[Source data]
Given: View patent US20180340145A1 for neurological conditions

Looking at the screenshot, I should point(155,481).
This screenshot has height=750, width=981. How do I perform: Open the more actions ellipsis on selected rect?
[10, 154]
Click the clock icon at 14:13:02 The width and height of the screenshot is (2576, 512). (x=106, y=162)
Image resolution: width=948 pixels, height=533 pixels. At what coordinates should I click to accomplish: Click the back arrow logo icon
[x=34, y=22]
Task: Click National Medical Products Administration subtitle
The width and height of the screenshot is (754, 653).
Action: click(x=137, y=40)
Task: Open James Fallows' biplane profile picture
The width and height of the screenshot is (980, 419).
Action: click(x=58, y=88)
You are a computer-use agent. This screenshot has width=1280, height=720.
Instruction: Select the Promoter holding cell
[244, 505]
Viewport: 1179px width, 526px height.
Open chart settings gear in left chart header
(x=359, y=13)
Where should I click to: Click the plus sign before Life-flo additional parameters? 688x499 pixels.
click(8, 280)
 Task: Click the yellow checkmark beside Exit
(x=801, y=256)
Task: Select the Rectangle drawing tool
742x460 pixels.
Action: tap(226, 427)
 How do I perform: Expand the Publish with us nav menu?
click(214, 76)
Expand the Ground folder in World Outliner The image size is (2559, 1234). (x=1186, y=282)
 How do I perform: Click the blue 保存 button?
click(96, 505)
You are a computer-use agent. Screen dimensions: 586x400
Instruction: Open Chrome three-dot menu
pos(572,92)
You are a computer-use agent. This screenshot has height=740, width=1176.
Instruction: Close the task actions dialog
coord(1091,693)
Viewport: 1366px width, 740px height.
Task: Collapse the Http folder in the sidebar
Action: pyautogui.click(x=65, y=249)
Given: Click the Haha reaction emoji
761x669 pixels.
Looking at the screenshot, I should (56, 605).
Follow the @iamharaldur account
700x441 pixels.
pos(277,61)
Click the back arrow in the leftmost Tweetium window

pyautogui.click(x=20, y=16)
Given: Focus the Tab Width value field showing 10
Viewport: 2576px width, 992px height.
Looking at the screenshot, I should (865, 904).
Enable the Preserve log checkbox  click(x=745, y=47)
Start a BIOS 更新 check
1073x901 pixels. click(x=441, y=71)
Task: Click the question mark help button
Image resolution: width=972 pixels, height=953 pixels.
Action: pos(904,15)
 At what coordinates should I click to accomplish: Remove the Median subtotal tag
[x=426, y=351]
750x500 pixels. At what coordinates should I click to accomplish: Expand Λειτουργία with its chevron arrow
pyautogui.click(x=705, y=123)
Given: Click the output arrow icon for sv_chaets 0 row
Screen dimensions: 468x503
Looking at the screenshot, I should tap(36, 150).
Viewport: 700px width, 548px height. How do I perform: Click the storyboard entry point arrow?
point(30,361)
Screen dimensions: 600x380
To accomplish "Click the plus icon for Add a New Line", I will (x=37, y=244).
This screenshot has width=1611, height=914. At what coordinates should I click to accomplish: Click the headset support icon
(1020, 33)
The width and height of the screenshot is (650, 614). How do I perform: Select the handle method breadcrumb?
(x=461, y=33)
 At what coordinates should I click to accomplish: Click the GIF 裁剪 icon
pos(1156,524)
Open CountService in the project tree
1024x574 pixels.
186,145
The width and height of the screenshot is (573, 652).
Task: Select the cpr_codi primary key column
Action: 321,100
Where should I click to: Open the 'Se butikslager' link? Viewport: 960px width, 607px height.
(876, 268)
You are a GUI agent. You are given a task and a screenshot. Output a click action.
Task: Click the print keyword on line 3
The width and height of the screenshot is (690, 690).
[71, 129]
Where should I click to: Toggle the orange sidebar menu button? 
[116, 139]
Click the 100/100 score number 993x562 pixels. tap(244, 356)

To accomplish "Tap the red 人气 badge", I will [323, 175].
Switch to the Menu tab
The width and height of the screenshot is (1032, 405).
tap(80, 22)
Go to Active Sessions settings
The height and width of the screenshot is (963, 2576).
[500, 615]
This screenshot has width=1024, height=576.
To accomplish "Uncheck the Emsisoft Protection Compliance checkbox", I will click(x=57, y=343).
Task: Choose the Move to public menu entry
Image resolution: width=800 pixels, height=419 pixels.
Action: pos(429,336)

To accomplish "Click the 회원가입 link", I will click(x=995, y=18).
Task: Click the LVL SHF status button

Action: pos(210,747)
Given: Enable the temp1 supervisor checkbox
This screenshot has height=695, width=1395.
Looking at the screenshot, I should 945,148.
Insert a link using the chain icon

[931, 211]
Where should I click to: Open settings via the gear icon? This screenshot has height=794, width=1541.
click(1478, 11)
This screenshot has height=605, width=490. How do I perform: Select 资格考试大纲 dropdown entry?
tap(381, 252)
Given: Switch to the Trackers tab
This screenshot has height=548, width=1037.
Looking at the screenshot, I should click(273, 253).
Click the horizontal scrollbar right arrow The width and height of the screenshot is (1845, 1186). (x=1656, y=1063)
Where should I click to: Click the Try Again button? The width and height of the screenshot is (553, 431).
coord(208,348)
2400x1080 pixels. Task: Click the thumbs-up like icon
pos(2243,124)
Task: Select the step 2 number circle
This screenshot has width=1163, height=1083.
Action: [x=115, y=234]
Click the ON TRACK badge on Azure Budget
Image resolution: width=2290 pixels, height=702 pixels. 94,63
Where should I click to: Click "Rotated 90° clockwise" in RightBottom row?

◆ Your objective
Only the number of lines above that contain "checkbox" should be given as the answer.

◆ Result for this exercise
3